§ GIVEN PROBLEM:
Can you recast the material from the line with "Thiết Kế In Ấn Quà Tặng (108, 236)" to the line with "2013 Novice NRW Trophy (144, 409)", both included, as a numbered list with blank lines left out?

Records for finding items
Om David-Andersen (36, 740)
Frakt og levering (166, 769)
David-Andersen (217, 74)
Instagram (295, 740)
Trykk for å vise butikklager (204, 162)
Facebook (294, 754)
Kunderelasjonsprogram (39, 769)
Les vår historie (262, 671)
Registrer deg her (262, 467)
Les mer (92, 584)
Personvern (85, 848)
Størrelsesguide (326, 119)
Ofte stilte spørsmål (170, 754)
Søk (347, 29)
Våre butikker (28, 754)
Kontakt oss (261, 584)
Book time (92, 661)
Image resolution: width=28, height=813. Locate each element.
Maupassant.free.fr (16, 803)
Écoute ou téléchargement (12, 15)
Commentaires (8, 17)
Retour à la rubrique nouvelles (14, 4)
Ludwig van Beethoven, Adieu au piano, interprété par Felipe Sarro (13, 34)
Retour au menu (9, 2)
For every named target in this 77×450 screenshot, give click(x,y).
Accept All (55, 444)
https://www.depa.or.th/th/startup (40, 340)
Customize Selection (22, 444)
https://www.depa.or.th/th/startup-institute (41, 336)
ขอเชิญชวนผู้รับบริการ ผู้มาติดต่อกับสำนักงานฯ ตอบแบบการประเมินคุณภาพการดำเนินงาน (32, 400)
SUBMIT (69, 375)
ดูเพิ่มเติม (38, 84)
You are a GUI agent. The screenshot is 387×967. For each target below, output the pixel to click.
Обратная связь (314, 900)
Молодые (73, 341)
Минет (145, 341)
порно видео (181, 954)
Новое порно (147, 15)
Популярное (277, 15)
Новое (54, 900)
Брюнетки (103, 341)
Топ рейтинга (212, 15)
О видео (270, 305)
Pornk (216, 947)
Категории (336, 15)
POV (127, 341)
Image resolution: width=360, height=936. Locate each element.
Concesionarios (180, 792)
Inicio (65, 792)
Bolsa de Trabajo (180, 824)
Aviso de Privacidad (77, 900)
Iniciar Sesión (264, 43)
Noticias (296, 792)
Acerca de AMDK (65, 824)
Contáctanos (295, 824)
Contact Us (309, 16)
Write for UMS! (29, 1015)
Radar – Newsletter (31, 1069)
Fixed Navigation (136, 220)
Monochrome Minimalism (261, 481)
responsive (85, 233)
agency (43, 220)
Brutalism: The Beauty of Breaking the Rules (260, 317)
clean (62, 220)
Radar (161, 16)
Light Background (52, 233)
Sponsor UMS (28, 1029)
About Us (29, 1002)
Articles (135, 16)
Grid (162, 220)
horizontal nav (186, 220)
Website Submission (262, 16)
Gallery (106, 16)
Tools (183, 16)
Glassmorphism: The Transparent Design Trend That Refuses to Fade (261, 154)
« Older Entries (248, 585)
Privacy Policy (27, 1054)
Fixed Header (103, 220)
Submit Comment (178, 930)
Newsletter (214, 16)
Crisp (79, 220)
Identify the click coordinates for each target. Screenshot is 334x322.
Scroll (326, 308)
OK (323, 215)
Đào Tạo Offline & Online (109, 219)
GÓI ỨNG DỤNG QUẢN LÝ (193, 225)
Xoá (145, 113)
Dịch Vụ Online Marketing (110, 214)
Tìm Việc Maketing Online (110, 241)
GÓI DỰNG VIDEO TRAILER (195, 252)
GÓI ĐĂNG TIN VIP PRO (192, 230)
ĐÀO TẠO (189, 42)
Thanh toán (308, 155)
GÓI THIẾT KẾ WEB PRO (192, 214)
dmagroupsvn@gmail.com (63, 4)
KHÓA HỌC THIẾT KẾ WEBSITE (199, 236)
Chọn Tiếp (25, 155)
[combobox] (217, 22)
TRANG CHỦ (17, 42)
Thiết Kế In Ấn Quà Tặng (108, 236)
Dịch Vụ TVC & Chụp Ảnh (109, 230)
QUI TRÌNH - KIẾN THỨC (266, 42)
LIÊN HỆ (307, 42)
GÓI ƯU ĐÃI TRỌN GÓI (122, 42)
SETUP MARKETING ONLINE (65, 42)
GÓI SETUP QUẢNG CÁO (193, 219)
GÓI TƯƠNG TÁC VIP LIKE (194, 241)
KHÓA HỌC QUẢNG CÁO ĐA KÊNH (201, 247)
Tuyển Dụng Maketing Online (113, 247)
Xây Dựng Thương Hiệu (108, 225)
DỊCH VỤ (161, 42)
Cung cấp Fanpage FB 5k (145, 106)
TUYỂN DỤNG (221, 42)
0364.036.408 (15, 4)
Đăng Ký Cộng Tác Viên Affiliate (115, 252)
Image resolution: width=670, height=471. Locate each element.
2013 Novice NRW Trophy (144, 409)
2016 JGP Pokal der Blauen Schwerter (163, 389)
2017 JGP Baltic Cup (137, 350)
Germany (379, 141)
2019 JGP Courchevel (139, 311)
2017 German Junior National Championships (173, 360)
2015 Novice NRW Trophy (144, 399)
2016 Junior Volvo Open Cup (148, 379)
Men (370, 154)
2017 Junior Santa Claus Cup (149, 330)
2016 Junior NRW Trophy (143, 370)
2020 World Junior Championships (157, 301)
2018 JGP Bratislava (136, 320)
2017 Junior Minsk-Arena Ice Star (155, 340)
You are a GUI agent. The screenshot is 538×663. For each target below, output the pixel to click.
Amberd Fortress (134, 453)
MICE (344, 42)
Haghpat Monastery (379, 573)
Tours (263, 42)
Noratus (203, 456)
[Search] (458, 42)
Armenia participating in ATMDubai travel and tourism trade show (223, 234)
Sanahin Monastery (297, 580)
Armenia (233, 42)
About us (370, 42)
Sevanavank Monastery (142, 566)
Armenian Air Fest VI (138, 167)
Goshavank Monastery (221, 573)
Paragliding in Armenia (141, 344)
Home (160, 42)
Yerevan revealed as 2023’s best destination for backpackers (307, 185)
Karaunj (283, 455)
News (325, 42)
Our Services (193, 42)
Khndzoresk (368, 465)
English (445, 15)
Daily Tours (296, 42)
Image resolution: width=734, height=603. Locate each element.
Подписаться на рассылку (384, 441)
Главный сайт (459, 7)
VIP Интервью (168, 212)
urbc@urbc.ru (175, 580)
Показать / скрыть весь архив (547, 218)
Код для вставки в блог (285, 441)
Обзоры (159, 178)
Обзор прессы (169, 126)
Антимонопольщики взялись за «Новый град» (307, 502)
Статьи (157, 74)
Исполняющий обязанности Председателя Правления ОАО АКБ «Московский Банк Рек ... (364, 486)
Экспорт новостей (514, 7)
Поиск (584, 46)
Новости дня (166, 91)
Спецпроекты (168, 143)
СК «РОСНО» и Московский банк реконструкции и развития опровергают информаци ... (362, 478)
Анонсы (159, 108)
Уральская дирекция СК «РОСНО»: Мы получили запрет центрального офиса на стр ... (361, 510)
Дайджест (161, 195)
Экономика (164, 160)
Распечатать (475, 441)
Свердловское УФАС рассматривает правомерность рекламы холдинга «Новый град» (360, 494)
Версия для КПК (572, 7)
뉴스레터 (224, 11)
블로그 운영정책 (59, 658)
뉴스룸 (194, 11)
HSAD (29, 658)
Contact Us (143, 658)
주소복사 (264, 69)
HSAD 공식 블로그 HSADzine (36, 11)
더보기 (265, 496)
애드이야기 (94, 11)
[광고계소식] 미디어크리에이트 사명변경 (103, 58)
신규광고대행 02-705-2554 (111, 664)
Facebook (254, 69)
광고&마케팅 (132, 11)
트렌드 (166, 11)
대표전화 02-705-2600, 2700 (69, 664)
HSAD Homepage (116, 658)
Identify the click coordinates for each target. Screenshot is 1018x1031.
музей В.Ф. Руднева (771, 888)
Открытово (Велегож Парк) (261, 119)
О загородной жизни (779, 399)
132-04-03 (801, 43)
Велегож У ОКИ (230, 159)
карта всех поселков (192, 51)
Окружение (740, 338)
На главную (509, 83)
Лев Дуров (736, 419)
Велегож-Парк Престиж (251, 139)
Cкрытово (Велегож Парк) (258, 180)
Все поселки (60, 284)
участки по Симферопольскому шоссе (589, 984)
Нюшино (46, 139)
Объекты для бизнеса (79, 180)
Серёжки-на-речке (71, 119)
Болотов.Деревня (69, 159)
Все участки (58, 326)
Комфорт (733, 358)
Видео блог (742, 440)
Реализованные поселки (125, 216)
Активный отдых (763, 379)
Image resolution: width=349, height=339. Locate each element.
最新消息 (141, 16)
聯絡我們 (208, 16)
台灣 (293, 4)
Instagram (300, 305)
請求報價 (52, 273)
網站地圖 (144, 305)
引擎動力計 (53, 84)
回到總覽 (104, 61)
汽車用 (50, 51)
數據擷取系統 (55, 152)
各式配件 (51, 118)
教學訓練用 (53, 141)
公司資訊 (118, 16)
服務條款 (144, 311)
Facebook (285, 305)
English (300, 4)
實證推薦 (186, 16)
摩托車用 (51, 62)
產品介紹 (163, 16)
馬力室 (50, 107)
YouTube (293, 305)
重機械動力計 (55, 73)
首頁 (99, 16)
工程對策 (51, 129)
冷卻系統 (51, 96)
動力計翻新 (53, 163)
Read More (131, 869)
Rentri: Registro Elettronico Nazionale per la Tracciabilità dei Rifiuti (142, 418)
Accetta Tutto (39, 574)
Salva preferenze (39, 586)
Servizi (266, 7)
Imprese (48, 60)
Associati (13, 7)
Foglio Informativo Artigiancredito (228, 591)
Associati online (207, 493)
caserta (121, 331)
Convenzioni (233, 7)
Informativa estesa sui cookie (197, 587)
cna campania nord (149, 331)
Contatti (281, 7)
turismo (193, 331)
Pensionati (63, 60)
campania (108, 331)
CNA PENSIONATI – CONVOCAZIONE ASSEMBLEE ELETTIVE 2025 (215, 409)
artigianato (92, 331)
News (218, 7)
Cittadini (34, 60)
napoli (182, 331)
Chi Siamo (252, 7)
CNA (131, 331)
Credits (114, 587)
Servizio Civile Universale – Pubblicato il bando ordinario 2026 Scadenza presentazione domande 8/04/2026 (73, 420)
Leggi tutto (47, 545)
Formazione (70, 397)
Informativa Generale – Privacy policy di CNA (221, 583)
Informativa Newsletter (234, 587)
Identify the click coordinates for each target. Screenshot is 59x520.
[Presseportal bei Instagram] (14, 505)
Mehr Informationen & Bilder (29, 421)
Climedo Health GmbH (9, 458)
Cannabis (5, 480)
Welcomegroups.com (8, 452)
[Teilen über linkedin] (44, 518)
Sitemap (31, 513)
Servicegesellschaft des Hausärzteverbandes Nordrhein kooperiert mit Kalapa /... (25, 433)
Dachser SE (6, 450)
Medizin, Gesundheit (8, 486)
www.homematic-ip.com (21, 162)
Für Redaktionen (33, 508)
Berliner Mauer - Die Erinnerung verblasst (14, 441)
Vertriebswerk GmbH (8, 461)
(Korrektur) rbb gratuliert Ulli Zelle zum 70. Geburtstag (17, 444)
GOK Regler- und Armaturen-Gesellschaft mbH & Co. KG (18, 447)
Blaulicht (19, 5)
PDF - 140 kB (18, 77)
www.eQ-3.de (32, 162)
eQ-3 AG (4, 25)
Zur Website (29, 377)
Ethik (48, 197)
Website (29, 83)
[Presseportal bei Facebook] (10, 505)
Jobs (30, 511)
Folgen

§ REPLY TO THE EXERCISE:
1. Thiết Kế In Ấn Quà Tặng (108, 236)
2. Dịch Vụ TVC & Chụp Ảnh (109, 230)
3. QUI TRÌNH - KIẾN THỨC (266, 42)
4. LIÊN HỆ (307, 42)
5. GÓI ƯU ĐÃI TRỌN GÓI (122, 42)
6. SETUP MARKETING ONLINE (65, 42)
7. GÓI SETUP QUẢNG CÁO (193, 219)
8. GÓI TƯƠNG TÁC VIP LIKE (194, 241)
9. KHÓA HỌC QUẢNG CÁO ĐA KÊNH (201, 247)
10. Tuyển Dụng Maketing Online (113, 247)
11. Xây Dựng Thương Hiệu (108, 225)
12. DỊCH VỤ (161, 42)
13. Cung cấp Fanpage FB 5k (145, 106)
14. TUYỂN DỤNG (221, 42)
15. 0364.036.408 (15, 4)
16. Đăng Ký Cộng Tác Viên Affiliate (115, 252)
17. Image resolution: width=670, height=471. Locate each element.
18. 2013 Novice NRW Trophy (144, 409)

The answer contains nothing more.